V = [0] + 14 * [0] + [0]
θ = 0.001

nonterminal = list(range(1, 15))
terminal = [0, 15]
actions = ['left', 'right', 'up', 'down']
rewards = [-1]
γ = 1

Δ = float('inf')
while Δ >= θ:
    Δ = 0
    for s in nonterminal:
        v = V[s]
        V[s] = sum([
            π(a, s) * p(s_n, r, s, a) * (r + γ * V[s_n])
            for a in actions for s_n in nonterminal + terminal for r in rewards
        ])
        Δ = max(Δ, abs(v - V[s]))
print('\n------·------·------·------\n'.join(['|'.join([f'{V[4 * r + c]:6.2f}' for c in range(4)]) for r in range(4)]))

  0.00|-13.99|-19.99|-21.99
------·------·------·------
-13.99|-17.99|-19.99|-19.99
------·------·------·------
-19.99|-19.99|-17.99|-13.99
------·------·------·------
-21.99|-19.99|-13.99|  0.00


# Policy Iteration

In [77]:
map_str = r"""
e..x...
..xxx.x
x..x...
.....x.
x......
"""
terminal_states = []
nonterminal_states = []

for y, line in enumerate(map_str.split()):
    for x, value in enumerate(line):
        if value == 'e':
            terminal_states.append((x, y))
        elif value == '.':
            nonterminal_states.append((x, y))

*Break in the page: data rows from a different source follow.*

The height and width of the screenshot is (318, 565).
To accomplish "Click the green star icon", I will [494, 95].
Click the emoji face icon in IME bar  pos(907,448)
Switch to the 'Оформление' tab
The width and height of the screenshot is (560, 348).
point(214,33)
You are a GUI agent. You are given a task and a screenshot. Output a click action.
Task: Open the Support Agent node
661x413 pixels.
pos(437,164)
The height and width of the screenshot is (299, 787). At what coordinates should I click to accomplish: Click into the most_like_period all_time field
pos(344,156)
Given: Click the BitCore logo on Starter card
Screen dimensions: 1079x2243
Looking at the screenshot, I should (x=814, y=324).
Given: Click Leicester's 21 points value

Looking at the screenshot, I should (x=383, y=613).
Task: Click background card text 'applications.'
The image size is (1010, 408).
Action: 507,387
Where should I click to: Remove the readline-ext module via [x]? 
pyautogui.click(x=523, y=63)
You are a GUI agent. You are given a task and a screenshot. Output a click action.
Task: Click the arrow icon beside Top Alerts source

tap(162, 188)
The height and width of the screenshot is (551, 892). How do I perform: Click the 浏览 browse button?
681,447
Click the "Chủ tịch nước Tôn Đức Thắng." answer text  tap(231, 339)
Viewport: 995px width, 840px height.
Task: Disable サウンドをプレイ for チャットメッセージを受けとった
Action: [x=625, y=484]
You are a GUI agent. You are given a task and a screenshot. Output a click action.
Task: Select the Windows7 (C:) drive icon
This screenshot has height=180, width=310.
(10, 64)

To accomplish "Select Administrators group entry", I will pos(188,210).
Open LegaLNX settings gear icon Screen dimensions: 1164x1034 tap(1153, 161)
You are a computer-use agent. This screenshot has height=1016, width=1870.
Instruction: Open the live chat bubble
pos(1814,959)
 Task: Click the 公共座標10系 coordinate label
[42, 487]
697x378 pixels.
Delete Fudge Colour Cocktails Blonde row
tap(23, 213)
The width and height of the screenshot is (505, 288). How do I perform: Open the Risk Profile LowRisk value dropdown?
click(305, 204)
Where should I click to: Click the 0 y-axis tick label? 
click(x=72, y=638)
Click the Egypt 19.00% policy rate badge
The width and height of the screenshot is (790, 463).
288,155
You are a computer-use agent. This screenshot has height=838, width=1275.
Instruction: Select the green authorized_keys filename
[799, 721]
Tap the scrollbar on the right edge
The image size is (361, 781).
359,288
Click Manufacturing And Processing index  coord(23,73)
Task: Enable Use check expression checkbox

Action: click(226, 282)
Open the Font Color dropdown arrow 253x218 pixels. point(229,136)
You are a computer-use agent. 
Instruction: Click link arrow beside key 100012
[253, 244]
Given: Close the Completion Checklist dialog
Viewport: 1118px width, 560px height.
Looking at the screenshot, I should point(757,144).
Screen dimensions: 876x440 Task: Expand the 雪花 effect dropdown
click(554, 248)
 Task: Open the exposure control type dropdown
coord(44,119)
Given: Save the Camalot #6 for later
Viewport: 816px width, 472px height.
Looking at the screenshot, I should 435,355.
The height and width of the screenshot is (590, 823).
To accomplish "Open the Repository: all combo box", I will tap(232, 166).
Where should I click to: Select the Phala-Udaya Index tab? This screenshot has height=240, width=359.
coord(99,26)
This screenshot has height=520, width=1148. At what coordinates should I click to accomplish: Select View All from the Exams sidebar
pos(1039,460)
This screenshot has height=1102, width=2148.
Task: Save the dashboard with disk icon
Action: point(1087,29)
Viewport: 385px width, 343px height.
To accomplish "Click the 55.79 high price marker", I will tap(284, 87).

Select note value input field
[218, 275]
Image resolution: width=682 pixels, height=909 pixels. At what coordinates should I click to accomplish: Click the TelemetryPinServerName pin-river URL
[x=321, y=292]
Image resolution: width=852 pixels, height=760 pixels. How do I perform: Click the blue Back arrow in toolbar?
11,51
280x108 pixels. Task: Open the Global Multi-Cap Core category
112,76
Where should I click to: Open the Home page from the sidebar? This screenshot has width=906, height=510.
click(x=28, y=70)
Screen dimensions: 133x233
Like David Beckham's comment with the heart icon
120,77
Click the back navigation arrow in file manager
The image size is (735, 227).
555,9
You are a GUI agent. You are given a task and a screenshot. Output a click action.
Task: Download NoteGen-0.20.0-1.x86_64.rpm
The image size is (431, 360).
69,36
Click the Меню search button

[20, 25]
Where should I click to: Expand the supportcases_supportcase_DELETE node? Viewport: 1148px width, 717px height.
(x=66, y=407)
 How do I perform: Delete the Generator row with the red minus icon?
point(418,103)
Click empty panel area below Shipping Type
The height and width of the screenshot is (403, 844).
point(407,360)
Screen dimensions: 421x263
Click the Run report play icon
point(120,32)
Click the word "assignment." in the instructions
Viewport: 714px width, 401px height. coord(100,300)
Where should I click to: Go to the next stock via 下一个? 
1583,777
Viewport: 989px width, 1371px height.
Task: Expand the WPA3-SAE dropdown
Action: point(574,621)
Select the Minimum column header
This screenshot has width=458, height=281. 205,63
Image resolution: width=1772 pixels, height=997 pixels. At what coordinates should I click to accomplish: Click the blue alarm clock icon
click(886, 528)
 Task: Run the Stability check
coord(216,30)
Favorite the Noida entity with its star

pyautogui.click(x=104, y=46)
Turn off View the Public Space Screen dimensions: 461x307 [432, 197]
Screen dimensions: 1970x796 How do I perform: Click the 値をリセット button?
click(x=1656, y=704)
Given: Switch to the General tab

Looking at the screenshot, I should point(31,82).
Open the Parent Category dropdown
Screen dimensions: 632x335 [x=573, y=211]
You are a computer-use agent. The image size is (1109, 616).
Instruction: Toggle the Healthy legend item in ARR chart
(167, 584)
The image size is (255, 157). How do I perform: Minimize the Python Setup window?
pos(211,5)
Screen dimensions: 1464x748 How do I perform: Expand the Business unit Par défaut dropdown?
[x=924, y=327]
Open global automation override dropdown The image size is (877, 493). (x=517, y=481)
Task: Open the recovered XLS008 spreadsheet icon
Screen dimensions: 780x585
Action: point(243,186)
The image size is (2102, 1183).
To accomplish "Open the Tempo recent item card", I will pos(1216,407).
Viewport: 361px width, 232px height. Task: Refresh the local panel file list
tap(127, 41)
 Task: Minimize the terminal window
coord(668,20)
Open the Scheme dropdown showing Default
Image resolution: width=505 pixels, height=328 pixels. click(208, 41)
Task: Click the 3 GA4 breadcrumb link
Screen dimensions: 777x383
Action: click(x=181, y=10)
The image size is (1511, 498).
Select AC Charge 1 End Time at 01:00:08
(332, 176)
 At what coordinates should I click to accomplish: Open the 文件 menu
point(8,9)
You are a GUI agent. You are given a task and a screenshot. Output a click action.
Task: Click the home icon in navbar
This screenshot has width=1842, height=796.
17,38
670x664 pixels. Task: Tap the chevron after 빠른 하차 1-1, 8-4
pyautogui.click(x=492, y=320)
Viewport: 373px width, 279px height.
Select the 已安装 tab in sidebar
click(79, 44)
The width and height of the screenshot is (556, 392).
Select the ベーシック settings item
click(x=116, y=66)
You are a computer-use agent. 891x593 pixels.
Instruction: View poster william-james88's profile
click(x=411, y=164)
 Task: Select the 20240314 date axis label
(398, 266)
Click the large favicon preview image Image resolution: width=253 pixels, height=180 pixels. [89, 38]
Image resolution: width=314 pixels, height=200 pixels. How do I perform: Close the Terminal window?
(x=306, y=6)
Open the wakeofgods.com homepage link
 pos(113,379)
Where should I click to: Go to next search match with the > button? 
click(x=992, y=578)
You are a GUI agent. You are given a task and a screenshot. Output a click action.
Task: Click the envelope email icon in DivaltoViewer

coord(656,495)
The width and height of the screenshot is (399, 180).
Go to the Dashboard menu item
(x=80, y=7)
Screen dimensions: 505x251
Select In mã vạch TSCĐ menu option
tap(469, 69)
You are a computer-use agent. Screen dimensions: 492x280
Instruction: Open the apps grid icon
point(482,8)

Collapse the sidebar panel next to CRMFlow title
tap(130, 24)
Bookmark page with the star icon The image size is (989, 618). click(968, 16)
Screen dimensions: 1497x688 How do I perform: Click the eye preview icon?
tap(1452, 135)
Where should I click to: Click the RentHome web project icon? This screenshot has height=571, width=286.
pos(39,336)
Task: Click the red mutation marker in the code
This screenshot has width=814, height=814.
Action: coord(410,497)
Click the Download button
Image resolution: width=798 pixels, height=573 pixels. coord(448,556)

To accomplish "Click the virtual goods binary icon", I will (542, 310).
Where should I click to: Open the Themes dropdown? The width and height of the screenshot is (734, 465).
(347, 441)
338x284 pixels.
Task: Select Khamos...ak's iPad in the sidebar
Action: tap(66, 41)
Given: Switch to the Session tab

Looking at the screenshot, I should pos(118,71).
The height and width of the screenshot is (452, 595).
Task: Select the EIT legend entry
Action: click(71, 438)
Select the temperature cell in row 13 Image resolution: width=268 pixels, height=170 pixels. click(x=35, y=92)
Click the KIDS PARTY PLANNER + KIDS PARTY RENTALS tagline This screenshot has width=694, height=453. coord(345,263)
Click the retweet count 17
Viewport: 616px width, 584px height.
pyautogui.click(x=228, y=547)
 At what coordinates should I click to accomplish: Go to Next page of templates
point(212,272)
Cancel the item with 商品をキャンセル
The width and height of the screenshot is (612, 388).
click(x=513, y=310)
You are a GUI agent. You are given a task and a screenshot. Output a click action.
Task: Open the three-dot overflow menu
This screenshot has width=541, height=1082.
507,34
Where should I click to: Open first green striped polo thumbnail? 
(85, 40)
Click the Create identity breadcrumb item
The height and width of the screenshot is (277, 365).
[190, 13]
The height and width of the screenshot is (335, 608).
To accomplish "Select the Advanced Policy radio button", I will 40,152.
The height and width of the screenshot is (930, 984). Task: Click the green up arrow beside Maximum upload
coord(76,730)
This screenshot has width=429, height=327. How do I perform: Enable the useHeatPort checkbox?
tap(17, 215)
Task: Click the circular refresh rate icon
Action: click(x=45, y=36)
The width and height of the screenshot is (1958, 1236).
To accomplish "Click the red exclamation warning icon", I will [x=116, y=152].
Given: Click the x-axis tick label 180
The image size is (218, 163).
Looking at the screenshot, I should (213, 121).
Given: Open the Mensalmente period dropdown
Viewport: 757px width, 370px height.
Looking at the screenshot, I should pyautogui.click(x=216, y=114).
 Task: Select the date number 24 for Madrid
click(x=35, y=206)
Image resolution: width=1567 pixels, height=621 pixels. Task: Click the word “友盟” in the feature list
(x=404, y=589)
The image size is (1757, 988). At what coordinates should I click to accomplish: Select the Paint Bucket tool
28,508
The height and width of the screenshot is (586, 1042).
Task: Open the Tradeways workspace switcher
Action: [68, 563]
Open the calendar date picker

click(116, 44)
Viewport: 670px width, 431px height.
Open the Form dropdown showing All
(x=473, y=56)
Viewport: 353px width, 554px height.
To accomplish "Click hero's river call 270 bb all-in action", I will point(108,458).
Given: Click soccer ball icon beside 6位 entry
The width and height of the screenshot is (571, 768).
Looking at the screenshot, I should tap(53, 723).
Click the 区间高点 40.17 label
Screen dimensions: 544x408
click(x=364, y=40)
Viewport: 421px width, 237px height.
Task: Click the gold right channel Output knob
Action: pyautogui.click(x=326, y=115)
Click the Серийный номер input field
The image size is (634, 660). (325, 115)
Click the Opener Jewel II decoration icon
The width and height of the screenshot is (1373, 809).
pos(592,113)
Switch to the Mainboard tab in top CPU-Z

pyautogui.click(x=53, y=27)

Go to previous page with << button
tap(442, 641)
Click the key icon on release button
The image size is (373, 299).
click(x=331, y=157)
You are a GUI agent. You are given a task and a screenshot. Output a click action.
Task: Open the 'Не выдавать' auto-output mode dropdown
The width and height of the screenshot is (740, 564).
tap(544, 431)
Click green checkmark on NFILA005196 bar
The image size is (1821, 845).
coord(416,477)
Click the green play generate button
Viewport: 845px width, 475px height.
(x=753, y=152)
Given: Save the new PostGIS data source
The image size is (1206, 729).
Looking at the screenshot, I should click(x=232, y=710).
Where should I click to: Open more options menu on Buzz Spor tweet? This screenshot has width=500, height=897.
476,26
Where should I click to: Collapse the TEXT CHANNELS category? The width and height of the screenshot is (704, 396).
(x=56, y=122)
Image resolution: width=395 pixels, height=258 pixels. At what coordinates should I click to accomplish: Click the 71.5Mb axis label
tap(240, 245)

states = terminal_states + nonterminal_states
actions = {
    'left': (-1, 0),
    'right': (1, 0),
    'up': (0, 1),
    'down': (0, -1)
}
rewards = [-1]


def p(new_state, reward, state, action):
    if action not in actions:
        return 0
    if reward not in rewards:
        return 0

    delta = actions[action]
    moved_state = (state[0] + delta[0], state[1] + delta[1])

    if moved_state not in states and new_state == state:
        return 1
    elif moved_state in states and new_state == moved_state:
        return 1
    else:
        return 0

In [150]:
# begin with random policy
policy = {state: {action: 0.25 for action in actions} for state in states}
initial_value_function = {state: 0 for state in states}


def evaluate_policy(policy, initial_value_function, error_tolerance=0.5):
    value_function = initial_value_function.copy()
    error = float('inf')

    while error >= error_tolerance:
        error = 0
        for state in nonterminal_states:
            new_value = 0
            for new_state in states:
                for action in actions:
                    for reward in rewards:
                        new_value += policy[state][action] * p(new_state, reward, state, action) * (reward + value_function[new_state])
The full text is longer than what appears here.